Scientists have uncovered the mysteries behind the formation of auroral beads and the role they play in our near-space environment.
As this picture taken by NASA from the International Space Stations shows, the beads are so named because they are draped (east-west) across the night sky like a glowing necklace.
They often show up just before large auroral displays, which are caused by electrical storms in space called substorms. However, it has not been clear whether they are connected to other auroral displays as a phenomenon that precedes substorms, or if they are caused by disturbances closer to Earth’s atmosphere.
Now a team from the US, Austria and Hong Kong says it has the answer after using new computer models to analyse data from grounds observations and NASA’s Time History of Events and Macroscale Interactions during Substorms (THEMIS) mission.
“Now we know for certain that the formation of these beads is part of a process that precedes the triggering of a substorm in space,” says Vassilis Angelopoulos, from the University of California, Los Angeles.

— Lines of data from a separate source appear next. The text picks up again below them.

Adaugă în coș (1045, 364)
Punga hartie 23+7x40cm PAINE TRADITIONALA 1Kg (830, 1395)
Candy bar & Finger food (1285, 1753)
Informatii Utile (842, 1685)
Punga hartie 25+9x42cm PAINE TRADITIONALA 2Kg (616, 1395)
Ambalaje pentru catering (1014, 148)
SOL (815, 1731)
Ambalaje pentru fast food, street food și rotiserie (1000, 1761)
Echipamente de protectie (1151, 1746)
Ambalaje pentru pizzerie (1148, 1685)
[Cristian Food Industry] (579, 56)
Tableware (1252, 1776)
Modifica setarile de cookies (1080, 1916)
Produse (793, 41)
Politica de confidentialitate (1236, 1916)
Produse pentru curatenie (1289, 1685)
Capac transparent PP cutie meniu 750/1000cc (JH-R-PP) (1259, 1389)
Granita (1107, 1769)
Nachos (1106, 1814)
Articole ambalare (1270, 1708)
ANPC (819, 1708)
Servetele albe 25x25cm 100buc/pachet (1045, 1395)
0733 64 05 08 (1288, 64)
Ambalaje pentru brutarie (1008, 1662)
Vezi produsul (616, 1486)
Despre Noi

Writing in the journal Geophysical Research Letters, the researchers say their models show that auroral beads are caused by turbulence in the plasma – a fourth state of matter, made up of gaseous and highly conductive charged particles – surrounding Earth.
A complementary paper is published in the Journal of Geophysical Research: Space Physics.
“These turbulences in space are initially caused by lighter and more agile electrons, moving with the weight of particles 2000 times heavier, and which theoretically may develop to full-scale auroral substorms,” says Evgeny Panov, from the Austrian Academy of Sciences.
Auroras are created when charged particles from the Sun are trapped in Earth’s magnetic environment (the magnetosphere) then funnelled into the upper atmosphere, where collisions cause hydrogen, oxygen and nitrogen atoms and molecules to glow.
By modelling the near-Earth environment on scales from tens of kilometres to 1.2 million, the THEMIS scientists were able to reveal the process by which the beads form.
As streaming clouds of plasma belched by the Sun pass Earth, they say, their interaction with the Earth’s magnetic field creates buoyant bubbles of plasma behind Earth.
Imbalances in the buoyancy between the bubbles and heavier plasma in the magnetosphere creates fingers of plasma 4000 kilometres wide – much like a giant lava lamp. Signatures of these fingers create the bead-shaped structure in the aurora.
The next step, the researchers say, is to figure out how, why and when the beads might trigger full-blown substorm. At least in theory, the fingers may tangle magnetic field lines and cause an explosive event known as magnetic reconnection, which is known to create full-scale substorms and auroras that fill the nightside sky.